Nos separó el alcoholismo que te marcó la vida. Durante años fuiste apenas una figura efímera que aparecía tan sólo en ocasiones tristes o desesperadas. No recuerdo de ti juegos en el parque ni pude consultarte sobre la fórmula infalible para seducir a las niñas ni pedirte que me enseñaras los golpes adecuados para ganar las inevitables peleas con los compañeros del colegio. No pude compartir contigo mis primeras lecturas ni preguntarte porque me tocó crecer en un país donde la gente nunca ha parado de matarse. Pero hubo un día, uno de esos días inevitables en que la vida interior se la hace a uno pedacitos y en los cuales uno está dispuesto a jugársela por un sueño que nadie consigue entender. Recuerdo que mama me llevó del brazo, desesperada, a la espera de que tú, que eras su última esperanza, me hiciera entrar en razón. Apenas amanecía y la humedad de la mañana se podía ver con claridad en las láminas metálicas del contenedor de mercancías que habías improvisado como casa en una calle del centro de Bogotá. Escrito así en frío, la imagen puede parecer terrible, pero para mí es una de las imágenes más bellas de mi vida.
Golpeamos y asomaste semidesnudo y no sólo pude verte a ti, sino que pude conocer tu casa improvisada, tu taller de trabajo desordenado y ver las botellas de aguardiente que había tiradas por todas partes.

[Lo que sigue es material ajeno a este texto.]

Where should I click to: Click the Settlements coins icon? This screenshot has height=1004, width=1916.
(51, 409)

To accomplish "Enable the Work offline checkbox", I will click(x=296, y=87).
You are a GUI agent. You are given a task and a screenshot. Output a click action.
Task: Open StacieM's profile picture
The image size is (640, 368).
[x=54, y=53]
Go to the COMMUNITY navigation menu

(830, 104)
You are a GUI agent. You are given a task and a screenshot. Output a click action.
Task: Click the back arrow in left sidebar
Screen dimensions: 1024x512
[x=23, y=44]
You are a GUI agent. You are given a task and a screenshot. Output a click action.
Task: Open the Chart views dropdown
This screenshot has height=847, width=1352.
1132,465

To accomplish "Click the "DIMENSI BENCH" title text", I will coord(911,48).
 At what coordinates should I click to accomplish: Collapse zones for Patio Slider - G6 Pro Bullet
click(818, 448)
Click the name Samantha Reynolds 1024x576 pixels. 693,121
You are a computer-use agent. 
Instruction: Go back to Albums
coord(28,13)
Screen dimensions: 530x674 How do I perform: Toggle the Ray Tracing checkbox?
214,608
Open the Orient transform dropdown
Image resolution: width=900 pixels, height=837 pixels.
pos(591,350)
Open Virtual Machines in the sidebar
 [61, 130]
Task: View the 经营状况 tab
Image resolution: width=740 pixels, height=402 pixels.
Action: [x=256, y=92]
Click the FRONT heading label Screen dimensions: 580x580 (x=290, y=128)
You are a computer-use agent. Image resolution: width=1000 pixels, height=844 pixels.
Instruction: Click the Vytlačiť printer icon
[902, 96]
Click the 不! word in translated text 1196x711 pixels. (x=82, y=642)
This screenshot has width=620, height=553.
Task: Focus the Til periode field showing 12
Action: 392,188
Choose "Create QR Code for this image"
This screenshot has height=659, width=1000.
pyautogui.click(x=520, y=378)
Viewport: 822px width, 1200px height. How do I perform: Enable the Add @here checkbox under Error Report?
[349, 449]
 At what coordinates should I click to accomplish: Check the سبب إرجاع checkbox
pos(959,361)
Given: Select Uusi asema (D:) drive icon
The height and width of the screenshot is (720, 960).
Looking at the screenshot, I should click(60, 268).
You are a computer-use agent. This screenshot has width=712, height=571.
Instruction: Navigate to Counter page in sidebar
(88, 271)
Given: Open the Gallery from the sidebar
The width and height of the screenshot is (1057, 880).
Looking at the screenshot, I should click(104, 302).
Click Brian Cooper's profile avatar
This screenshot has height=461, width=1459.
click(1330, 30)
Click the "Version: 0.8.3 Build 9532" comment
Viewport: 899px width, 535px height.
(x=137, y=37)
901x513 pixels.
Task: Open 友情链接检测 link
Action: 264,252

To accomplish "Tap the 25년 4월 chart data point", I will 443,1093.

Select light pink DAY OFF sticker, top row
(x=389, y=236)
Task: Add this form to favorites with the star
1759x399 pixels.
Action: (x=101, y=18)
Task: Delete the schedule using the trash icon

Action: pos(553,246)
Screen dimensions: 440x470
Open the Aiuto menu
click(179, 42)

Mientras mi madre lloraba y trataba de explicarte que me iba a retirar de la universidad y que con ello marcaría de forma absurda mi futuro, empecé a recordar aquellas noches en que llegabas a casa borracho, ponías un casete en un grabadora y hablabas de todos tus sueños imposibles. Empecé a recordar que alguna vez grabaste un disco y que tuviste sueños de actor de cine y que siempre animabas las fiestas con tu manera dulce de cantar boleros. Ahora estabas en la calle, consumido por el alcohol y próximo a la muerte, intentado comprender las razones de una madre atribulada por la locuacidad de un hijo. Un hijo que, al fin de cuentas, también era tuyo. Olía horrible, pero allí, junto a un hombre al que la vida ya le había robado casi todo, entendí quien era yo. Supe que un padre es necesario y es una de las cosas más bellas que nos ha dado la vida. En tu mirada cansada pero atenta entendí de donde provenían mis sueños. Y lo confirmé aún más cuando dijiste a mi madre que yo merecía la oportunidad de definir mi vida y que hay oportunidades en este mundo que nada tienen que ver con diplomas académicos ni títulos honoríficos.
Este es un texto corto y no puedo extenderme contando lo divertido que lo pasamos hablando y trabajando juntos los meses siguientes ni puedo pedirte perdón porque, a pesar del apoyo que me diste en ese momento, hubo un instante en que flaqueé y dejé manchar nuestra relación con un sedimento de rencor. Pero quiero que sepas que fuiste tu el que me dio fuerzas y que al final la vida te dio la razón. Gracias a ti entendí que es mejor morir con los sueños intactos que vivir en la resignación. Por eso, porque con tu fracaso me hiciste entender que antes que padre uno es un ser humano ahogado en dilemas y ansiedades y porque me enseñaste que todos mis sueños pueden estar contenidos en el casete donde dejaste grabadas tus últimas canciones y porque a nadie extrañe tanto como a ti el día que mi primer libro, he aceptado escribirte esta carta. Sé a ciencia cierta que no la puedes leer, que escribir algo así puede ser tan sólo otro sueño fallido. Pero sueños me diste con tu vida y de eso me sigo alimentando.